The deployment means that records started for in-patients can continue to be updated once the patient is discharged back into the community. 

Val Sharples, occupational therapy manager for Frimley Park, said therapy services at the trust started using Ethitec’s Tiara9 for inpatients in April 2009. Use of the EPR has gradually been expanded to include clinical noting in a range of specialist areas and is used by around 250 clinicians.

“We have realised huge benefits since we introduced EPR and without doubt, the greatest value is in having one joined-up clinical record that can easily be accessed by multi-professional teams,” she said.

Therapists in the community can work with the electronic records offline, which is particularly useful because 3G connections in the area are very unreliable. Sharples said community staff download the records of their patients for the day before leaving base, giving them access to the person’s entire therapy record while on home visits.

She said this has benefits for patient care and safety as staff can now enter the information once while in a patient’s home and it will automatically upload when they have an internet connection.

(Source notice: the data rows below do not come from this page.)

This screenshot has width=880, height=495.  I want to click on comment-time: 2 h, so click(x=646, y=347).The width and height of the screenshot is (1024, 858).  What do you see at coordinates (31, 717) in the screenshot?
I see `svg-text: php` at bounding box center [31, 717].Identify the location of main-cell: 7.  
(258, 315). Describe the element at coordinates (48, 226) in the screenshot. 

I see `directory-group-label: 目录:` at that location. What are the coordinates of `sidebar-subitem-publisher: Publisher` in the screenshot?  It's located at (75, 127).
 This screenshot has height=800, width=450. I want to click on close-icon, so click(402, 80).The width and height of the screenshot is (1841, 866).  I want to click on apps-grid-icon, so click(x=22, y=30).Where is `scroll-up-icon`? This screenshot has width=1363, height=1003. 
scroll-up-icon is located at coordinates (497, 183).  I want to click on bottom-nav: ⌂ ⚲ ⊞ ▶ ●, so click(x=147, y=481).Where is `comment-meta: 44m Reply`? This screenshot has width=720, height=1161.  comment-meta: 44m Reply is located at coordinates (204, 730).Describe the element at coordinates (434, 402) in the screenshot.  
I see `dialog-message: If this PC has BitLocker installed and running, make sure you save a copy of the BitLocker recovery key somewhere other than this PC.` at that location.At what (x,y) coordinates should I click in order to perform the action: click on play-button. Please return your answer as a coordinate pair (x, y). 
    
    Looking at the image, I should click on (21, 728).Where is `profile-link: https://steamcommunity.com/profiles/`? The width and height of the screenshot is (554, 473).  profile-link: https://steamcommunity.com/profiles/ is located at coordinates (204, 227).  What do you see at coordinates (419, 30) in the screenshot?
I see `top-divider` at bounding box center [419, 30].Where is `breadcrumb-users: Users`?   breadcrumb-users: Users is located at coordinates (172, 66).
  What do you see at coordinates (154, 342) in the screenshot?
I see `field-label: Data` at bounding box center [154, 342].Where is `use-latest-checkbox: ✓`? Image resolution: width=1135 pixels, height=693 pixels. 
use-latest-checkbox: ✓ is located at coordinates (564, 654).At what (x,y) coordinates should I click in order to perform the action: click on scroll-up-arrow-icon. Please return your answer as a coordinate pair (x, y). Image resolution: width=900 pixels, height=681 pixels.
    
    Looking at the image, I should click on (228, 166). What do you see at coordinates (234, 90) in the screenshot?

Frimley is set to become one of the first hospitals in the country to introduce direct Choose and Book to its therapy services and will be the 'first of type' test site for Tiara9 spine compliance testing, due to start very soon. Sharples said it is also looking to introduce electronic discharges for GPs directly out of the system.

The therapy EPR does not integrate with other systems at the trust, but Frimley is introducing a clinical portal where clinicians will be able to view patient information from various departments. It is also introducing an electronic document management system as part of a collaboration with two other southern trusts.

Sharples said that when these are in place it will reduce the need for paper notes at the trust even further.